[[ Information open ]]
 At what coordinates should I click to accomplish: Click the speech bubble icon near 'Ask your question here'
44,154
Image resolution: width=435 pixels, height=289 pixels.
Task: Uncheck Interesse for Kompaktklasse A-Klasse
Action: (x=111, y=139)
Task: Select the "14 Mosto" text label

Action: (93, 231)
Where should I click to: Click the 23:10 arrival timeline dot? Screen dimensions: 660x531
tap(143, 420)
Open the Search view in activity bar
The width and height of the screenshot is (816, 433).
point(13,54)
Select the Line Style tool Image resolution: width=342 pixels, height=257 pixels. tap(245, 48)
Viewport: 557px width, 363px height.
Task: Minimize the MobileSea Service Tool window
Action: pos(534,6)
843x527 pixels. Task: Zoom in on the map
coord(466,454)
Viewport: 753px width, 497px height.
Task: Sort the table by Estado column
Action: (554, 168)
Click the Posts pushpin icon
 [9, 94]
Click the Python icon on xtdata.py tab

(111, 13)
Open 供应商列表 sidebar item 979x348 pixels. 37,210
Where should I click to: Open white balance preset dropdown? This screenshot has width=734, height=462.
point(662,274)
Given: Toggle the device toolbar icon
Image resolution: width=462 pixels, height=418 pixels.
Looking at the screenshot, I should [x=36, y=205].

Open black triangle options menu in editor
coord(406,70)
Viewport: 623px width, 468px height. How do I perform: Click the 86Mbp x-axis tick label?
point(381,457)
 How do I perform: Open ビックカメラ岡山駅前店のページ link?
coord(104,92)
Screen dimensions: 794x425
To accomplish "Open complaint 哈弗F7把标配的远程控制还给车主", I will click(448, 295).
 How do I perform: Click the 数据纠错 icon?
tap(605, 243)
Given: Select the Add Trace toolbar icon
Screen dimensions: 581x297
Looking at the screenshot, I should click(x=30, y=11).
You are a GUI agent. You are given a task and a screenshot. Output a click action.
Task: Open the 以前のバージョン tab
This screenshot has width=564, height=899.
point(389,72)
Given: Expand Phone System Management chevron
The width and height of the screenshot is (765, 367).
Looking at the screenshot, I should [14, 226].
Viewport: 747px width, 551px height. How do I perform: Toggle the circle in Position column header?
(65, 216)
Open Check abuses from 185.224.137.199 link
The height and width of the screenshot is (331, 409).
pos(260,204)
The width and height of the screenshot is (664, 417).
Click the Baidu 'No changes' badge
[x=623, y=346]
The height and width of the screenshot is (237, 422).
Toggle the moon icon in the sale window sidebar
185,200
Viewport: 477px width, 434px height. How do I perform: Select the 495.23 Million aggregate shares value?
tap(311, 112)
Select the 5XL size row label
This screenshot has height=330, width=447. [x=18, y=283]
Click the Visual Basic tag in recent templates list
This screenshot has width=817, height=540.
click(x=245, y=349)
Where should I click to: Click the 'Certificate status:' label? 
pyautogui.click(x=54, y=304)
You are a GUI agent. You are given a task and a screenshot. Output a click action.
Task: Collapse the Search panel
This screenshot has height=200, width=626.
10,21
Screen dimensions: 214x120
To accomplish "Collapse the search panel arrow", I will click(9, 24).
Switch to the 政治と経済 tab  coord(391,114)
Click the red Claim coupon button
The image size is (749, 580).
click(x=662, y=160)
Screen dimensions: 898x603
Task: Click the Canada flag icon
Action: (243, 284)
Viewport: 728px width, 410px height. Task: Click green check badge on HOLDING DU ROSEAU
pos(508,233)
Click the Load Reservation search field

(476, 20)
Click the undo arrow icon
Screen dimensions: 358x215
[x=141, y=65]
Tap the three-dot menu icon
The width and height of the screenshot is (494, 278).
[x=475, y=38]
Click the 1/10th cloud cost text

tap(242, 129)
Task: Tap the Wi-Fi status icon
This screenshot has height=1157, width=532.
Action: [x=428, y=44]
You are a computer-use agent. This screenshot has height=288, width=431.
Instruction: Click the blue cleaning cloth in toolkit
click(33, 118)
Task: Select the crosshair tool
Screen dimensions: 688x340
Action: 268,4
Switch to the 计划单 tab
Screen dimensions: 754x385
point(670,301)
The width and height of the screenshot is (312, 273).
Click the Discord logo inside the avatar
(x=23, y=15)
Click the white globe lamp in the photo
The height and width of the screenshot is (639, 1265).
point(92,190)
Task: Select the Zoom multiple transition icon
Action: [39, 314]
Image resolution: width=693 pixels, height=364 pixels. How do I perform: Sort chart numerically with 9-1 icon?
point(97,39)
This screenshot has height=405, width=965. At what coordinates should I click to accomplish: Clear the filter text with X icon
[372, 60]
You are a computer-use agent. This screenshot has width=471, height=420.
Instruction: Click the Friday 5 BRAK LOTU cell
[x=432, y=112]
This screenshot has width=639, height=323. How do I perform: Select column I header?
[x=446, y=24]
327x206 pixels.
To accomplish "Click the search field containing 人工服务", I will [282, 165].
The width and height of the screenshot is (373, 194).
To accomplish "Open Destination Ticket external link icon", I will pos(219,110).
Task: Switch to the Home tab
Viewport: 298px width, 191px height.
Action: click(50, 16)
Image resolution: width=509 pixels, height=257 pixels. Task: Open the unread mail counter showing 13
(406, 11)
[[ Information closed ]]
Task description:
Each line from the one containing "Instruction: Click the Friday" through the last line of the material must be restated word for word, with no other text.

Result for this exercise:
Instruction: Click the Friday 5 BRAK LOTU cell
[x=432, y=112]
This screenshot has width=639, height=323. How do I perform: Select column I header?
[x=446, y=24]
327x206 pixels.
To accomplish "Click the search field containing 人工服务", I will [282, 165].
The width and height of the screenshot is (373, 194).
To accomplish "Open Destination Ticket external link icon", I will pos(219,110).
Task: Switch to the Home tab
Viewport: 298px width, 191px height.
Action: click(50, 16)
Image resolution: width=509 pixels, height=257 pixels. Task: Open the unread mail counter showing 13
(406, 11)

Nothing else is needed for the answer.